Receei que dissesse: "Muito breve vai aparecer outro...", e que esta
mentira ficasse entre nós, a nos separar a partir de então. Eu tinha certeza
profunda de que nunca mais haveria outro amor em minha vida.
O doce aroma do charuto de papai penetrou no quarto junto
com ele. E, naturalmente, ele não disse a frase falsa e vã que eu temia.
"Corrie", principiou ele, "sabe o que é
que nos fere tanto numa situação destas? É o amor. O amor é a força mais poderosa
do mundo, e, quando é bloqueada, causa dor.

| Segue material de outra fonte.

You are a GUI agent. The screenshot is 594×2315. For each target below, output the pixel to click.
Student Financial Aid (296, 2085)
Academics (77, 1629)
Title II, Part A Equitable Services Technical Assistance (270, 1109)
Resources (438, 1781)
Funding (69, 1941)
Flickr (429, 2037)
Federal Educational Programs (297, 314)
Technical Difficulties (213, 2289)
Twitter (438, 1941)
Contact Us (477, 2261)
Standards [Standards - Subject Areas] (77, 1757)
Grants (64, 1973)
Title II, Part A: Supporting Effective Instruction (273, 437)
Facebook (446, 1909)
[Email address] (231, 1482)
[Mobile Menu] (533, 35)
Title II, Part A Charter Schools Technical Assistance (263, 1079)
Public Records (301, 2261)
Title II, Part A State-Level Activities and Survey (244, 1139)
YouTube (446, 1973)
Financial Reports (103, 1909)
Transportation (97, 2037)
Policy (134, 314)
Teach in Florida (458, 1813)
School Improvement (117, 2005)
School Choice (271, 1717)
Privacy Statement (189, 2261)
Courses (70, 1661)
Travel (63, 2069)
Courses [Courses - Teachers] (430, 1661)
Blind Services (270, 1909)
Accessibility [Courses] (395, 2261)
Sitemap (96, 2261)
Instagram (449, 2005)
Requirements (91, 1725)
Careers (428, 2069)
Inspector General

"Quando isto acontece, podemos fazer duas coisas:
podemos destruir o amor para reprimir o sofrimento, e nesse caso, uma parte de
nosso ser é destruída também; ou então, Corrie, podemos pedir a Deus para abrir
uma outra estrada para o nosso amor se extravasar.

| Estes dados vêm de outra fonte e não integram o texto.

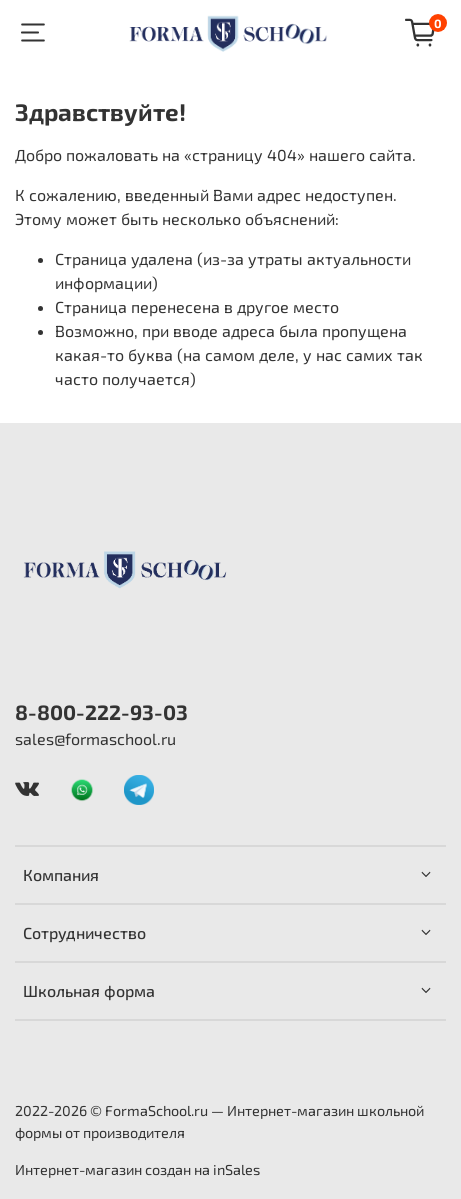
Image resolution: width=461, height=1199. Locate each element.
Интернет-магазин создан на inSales (137, 1169)
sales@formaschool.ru (95, 738)
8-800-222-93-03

"Deus ama Karel - muito mais do que você o ama - e,
se você pedir ao Senhor, ele lhe dará desse amor. É um amor que não pode ser frustrado
nem destruído. Quando não podemos amar à maneira humana, Corrie, Deus nos dá
capacidade de amar de modo perfeito."
Naquele momento, e depois, quando ouvia as pisadas de papai descendo as escadas, eu não percebi que ele me revelara mais que um segredo para superar aquela ocasião difícil. Não sabia que ele colocava em minhas mãos a chave que abriria a porta de situações ainda mais tenebrosas que aquela - de ocasiões em que não haveria, humanamente falando, nada e ninguém para se amar.
Nestas questões de amor, eu ainda cursava o
"jardim-de-infância". No momento, minha tarefa era desistir de meus
sentimentos por Karel, sem me desfazer da alegria e do encantamento que ele me
trouxera. Assim, naquele instante, deitada na cama, sussurrei uma "longa"
prece.
"Senhor, eu te entrego este meu sentimento por
Karel, meus planos para o futuro - tu sabes! Dá-me a tua maneira de ver Karel.
Ajuda-me a amá-lo do teu modo. Tanto quanto tu o amas!"
Logo que pronunciei estas palavras, peguei no sono.